> **WORK ORDER**
Say how many lines of the material below contain the word "width", with no other words.

> **DATA TO USE**
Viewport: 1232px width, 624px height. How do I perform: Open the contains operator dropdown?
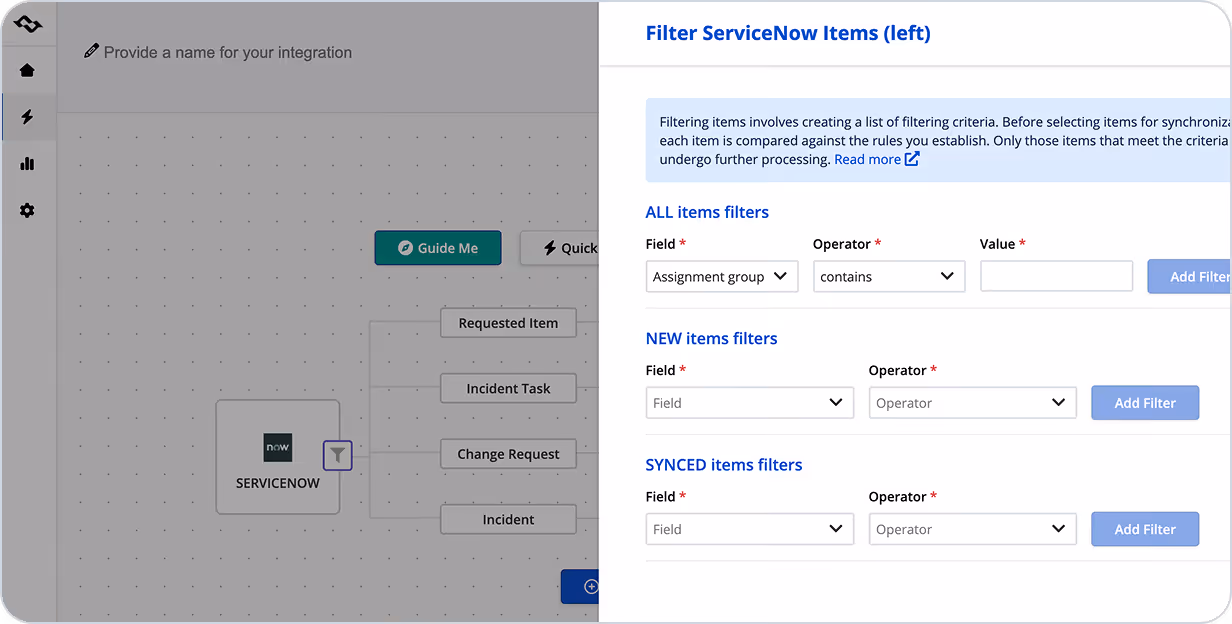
* * *
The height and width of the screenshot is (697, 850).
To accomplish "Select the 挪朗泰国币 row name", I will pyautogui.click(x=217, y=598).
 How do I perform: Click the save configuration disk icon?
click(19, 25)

> **RESPONSE BELOW**
2